Birmans et minorités ethniques plus unis que jamais 

Comme l’assure Aje, il ne s’agit pas simplement de revenir à la situation d’avant le putsch: «Il faut abolir la constitution de 2008, car elle n’est pas démocratique du tout – le CRPH a déjà annoncé qu’elle était abolie. Nous voulons créer une union démocratique fédérale qui représente toutes les minorités ethniques et envoyer les chefs militaires devant la Cour pénale internationale et la Cour internationale de justice, vu que le Conseil de sécurité est bloqué par le veto de la Russie et de la Chine.»

Elle ajoute que les gouvernements étrangers devraient réglementer leurs entreprises et sous-traitants pour qu’elles appliquent l’obligation de diligence en matière de droits humains dans leur chaîne d’approvisionnement. Et ils devraient geler les comptes bancaires des dirigeants et les exportations d’armes.

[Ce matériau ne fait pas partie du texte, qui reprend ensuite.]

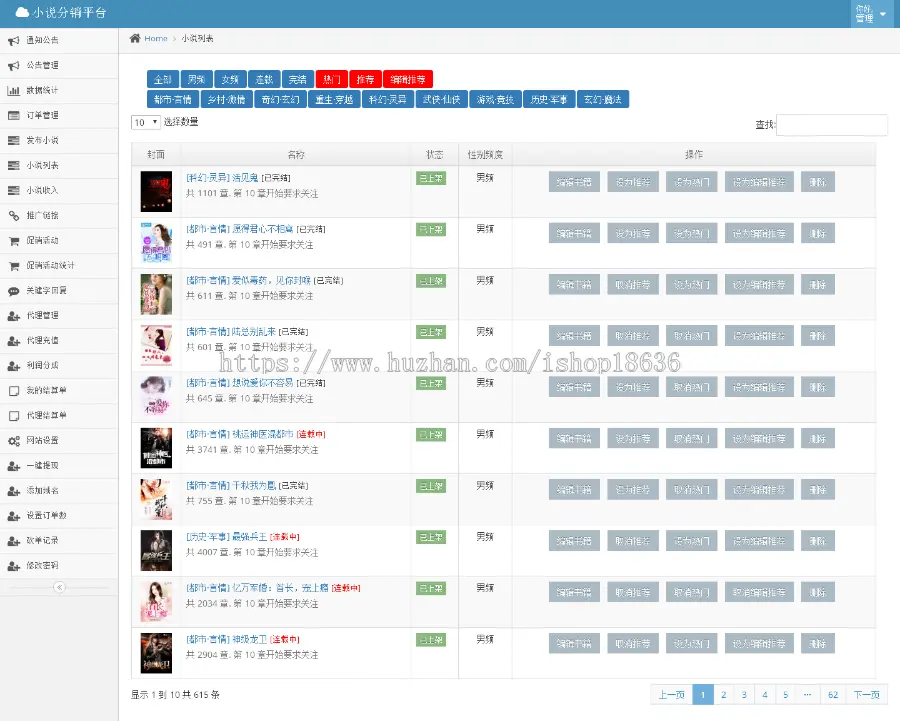Click the gears icon beside 网站设置

point(14,441)
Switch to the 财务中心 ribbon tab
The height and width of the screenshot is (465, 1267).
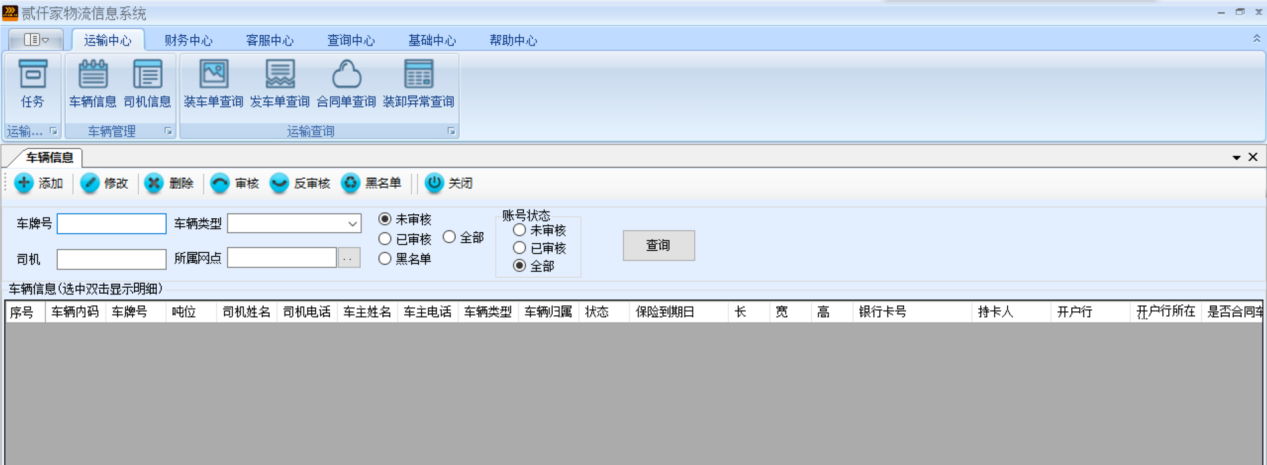pos(188,41)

«Dans ce mouvement populaire, nous sommes plus unis que jamais. Les Birmans, les minorités ethniques dont les Rohingyas, tous ensemble et toutes religions confondues. Notre objectif est de faire tomber les militaires. Nous attendons la création d’une armée fédérale qui regroupe les armées ethniques et les jeunes qui sont en train de recevoir une formation et que les gouvernements étrangers devraient financer. Je suis sûre qu’une armée fédérale est le seul moyen de mettre fin à cette dictature militaire sanglante et brutale. J’espère que la justice finira par triompher!»